= Emagines =

Emagines is a project, funded since 2006 by the German Research Foundation (DFG), for digitizing the large and partially very old collections of images held by the German Archaeological Institute (DAI). The German Archaeological Institute (DAI) and the Research Archive for Ancient Sculpture (FA) are cooperating in the long-term strategic operation of a database Arachne which aims at making these digitized images accessible worldwide.

== Requirements and aims ==

The project began with the glass negatives from the departments of the German Archaeological Institute at Athens, Istanbul and Cairo (Emagines1) in 2006. Negatives from Rome, Madrid, the headquarters in Berlin and the Eurasia-Department of the DAI were added during the second project phase in 2008 (Emagines2). These negatives mostly contain historical images of sculpture, topography and architecture, much of which no longer exists in its former condition. Furthermore, the negatives are severely threatened by physical decomposition and destruction due to environmental influences, natural catastrophes like earthquakes and (in the long run) manual use.

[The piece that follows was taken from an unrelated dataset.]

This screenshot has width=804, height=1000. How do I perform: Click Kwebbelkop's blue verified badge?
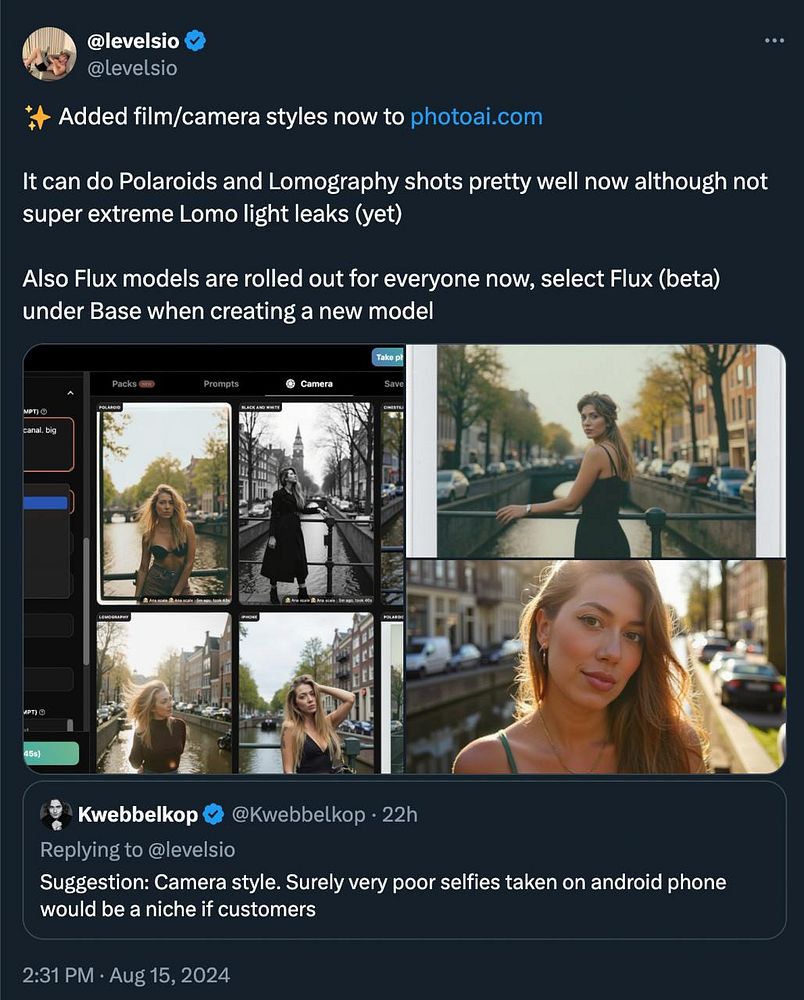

The project aims at the permanent digital preservation of the negatives and their content. Until being made available in the Arachne database, widespread use of these negatives has been hindered by the way they have been scattered and by the partially overlapping nature of their images they carry. The digitized image holdings are copyrighted by the DAI and are therefore shown to the Arachne guest with the water mark of the DAI.

The internet presentation of the images also provides a platform for an e-commerce system, still in a test phase. Within the database framework, textual information about the objects depicted in the images will be continually updated by the DAI by citing new bibliographical references.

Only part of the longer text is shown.